_WHAT IS REQUIRED_
Use the entries below to count the lines that hold the word "field"; answer with the number only.

_DATASET CONTENT_
++++++

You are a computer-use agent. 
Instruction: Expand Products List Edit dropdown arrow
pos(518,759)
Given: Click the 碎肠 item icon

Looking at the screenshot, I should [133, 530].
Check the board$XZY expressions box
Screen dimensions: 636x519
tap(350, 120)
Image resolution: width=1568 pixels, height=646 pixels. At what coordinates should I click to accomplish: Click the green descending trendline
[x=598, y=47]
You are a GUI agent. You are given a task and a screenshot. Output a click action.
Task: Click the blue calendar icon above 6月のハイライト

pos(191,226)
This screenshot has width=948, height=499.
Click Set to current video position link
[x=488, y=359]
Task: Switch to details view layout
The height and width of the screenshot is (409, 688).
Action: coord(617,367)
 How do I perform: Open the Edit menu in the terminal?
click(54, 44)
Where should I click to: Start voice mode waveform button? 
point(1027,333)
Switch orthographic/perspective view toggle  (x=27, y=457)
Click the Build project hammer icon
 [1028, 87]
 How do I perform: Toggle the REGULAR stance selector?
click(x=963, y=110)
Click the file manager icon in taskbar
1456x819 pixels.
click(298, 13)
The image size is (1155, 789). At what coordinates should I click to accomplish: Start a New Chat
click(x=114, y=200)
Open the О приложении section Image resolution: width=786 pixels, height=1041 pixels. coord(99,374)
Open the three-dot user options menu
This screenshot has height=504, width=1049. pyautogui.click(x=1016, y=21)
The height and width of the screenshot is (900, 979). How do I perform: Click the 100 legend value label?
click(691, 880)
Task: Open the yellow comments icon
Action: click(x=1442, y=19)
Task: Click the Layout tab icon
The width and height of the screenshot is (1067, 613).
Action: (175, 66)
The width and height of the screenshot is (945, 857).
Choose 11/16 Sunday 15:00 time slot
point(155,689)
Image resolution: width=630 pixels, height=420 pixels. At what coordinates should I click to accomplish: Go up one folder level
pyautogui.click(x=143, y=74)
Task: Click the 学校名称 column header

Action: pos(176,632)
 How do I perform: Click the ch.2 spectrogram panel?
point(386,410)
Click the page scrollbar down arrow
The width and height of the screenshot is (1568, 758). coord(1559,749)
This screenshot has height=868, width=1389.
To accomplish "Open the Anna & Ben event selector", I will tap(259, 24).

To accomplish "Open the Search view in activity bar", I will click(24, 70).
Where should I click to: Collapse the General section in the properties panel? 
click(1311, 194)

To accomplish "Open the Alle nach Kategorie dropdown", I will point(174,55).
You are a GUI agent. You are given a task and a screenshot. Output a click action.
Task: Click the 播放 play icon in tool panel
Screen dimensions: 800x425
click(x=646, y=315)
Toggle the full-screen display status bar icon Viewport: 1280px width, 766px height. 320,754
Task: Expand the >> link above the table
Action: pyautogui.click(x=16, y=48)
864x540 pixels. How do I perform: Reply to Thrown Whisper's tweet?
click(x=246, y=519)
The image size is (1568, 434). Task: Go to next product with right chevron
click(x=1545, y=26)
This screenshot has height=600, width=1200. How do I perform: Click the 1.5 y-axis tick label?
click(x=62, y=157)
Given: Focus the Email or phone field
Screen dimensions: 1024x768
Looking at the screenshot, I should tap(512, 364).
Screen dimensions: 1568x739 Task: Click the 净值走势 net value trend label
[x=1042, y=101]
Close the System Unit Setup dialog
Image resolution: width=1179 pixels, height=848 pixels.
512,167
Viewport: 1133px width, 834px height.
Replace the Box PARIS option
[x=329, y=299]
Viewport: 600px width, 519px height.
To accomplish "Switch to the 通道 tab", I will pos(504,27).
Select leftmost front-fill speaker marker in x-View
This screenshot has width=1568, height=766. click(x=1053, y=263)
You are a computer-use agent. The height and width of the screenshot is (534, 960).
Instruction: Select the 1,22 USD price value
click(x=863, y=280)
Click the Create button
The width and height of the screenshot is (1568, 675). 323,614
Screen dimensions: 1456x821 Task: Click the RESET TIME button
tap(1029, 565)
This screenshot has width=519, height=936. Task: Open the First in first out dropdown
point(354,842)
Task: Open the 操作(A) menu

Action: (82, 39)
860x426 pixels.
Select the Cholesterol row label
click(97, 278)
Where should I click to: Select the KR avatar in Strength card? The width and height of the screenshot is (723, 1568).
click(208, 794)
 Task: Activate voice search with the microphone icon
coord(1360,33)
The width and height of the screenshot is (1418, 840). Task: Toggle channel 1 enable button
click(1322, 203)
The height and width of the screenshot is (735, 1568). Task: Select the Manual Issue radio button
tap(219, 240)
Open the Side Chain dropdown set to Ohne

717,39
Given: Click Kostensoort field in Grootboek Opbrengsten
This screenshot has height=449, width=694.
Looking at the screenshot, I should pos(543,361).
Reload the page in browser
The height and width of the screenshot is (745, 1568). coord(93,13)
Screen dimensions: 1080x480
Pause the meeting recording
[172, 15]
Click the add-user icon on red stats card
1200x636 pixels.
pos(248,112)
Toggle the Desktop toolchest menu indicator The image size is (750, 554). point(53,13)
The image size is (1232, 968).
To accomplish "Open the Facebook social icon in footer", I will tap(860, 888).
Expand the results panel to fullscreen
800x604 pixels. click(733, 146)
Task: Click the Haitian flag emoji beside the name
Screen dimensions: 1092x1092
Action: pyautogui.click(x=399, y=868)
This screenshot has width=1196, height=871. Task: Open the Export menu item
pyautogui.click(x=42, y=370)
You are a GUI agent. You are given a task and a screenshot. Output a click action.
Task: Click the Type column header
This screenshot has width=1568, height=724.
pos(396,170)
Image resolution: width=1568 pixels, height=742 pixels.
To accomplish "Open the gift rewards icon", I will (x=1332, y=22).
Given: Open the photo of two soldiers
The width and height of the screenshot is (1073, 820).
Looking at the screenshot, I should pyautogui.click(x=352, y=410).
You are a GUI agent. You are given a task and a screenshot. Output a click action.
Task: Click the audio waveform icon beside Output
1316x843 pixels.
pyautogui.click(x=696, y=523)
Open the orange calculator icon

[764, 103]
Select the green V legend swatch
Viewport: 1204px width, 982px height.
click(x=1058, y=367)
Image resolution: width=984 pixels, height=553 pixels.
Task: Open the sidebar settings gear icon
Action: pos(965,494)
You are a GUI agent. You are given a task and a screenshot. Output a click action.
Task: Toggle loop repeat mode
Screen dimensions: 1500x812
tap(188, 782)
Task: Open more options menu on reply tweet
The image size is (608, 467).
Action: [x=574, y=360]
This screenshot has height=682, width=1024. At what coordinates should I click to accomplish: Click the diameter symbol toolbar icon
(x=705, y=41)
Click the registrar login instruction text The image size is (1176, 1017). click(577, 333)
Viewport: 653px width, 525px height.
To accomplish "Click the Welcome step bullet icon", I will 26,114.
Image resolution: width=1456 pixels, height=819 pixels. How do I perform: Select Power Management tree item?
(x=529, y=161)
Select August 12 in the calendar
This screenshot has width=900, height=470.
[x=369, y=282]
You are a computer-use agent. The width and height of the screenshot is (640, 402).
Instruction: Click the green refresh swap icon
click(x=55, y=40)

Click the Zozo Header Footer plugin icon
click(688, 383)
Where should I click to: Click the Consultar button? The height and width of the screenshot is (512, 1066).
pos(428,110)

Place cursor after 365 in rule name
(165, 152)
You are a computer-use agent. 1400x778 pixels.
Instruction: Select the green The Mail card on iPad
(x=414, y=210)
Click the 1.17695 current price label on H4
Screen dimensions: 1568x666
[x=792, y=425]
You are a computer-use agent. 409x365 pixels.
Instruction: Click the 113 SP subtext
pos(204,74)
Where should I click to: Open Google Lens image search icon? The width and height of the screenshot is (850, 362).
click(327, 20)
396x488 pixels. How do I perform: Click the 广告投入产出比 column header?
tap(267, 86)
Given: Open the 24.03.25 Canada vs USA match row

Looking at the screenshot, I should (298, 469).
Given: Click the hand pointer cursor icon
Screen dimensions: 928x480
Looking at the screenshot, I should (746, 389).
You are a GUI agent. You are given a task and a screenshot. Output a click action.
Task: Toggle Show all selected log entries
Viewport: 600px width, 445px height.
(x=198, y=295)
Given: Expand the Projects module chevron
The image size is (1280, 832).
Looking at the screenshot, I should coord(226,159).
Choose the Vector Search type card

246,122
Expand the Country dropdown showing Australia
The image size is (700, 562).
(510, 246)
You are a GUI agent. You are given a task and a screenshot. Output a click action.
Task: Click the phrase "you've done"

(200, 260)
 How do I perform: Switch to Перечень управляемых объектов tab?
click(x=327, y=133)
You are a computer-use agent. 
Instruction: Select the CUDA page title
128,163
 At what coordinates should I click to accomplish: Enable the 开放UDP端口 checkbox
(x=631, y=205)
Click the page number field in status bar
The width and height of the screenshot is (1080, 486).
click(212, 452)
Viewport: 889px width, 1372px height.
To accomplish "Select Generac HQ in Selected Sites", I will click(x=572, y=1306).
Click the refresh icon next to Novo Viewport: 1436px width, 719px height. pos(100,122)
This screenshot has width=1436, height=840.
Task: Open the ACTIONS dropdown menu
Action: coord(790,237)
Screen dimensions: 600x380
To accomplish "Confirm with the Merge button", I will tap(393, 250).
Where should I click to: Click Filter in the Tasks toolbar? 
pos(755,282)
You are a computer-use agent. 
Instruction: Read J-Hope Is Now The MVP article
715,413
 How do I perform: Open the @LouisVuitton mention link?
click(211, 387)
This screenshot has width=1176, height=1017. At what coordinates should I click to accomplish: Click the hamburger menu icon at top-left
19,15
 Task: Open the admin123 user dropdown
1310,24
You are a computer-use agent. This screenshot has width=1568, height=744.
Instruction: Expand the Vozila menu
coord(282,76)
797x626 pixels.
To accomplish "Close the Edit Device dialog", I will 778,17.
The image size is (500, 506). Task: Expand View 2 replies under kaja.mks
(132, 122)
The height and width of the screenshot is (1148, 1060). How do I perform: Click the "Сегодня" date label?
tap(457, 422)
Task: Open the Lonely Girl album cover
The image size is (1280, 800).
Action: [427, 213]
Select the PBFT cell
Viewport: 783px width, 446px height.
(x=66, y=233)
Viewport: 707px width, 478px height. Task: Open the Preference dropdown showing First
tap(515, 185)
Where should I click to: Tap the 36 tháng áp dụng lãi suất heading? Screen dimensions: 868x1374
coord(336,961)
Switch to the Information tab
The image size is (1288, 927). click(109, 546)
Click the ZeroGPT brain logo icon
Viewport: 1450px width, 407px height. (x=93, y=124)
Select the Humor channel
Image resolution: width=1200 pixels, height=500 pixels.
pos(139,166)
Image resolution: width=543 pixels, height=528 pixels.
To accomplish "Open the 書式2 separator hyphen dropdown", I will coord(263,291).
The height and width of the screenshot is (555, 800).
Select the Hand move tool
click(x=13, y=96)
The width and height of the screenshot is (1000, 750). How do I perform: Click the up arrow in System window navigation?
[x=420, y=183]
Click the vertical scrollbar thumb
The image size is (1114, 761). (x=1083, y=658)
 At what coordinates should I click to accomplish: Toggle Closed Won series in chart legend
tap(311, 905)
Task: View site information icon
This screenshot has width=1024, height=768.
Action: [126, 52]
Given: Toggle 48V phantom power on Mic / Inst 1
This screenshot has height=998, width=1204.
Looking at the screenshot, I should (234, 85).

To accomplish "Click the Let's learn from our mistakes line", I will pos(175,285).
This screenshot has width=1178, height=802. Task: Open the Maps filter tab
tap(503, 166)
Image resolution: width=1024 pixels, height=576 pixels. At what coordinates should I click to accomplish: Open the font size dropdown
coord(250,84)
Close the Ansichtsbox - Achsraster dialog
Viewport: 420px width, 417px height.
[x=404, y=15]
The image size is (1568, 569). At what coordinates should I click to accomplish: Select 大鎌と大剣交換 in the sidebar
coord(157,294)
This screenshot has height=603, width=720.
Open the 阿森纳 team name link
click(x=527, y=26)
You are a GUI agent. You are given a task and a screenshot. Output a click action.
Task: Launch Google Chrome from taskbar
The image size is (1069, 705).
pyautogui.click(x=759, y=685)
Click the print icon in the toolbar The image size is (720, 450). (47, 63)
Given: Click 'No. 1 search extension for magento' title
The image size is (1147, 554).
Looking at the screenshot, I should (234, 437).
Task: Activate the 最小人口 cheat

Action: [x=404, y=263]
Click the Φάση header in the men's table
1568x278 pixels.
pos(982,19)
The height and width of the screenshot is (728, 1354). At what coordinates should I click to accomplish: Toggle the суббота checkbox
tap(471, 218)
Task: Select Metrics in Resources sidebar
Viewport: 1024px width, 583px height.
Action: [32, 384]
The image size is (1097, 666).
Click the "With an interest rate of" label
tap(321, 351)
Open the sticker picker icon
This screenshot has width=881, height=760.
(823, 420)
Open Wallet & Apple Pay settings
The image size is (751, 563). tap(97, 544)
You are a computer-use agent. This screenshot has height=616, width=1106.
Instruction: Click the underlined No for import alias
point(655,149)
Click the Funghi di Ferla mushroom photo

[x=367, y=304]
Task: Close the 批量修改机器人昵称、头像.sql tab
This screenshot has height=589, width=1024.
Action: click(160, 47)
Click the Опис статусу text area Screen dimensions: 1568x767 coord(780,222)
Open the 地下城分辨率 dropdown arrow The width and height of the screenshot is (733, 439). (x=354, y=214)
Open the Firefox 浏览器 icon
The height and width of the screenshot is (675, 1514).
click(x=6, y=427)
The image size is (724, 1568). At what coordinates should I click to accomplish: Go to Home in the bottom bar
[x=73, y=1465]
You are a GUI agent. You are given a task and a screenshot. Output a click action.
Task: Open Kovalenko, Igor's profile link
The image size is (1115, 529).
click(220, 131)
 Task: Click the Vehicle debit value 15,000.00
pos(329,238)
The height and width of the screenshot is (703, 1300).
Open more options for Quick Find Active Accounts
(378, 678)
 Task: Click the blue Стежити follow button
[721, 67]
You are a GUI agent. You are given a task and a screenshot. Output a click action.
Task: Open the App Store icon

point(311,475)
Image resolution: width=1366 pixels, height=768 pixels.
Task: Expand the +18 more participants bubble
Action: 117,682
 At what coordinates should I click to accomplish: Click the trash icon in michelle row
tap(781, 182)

++++++

_REPLY TO THE TASK_
3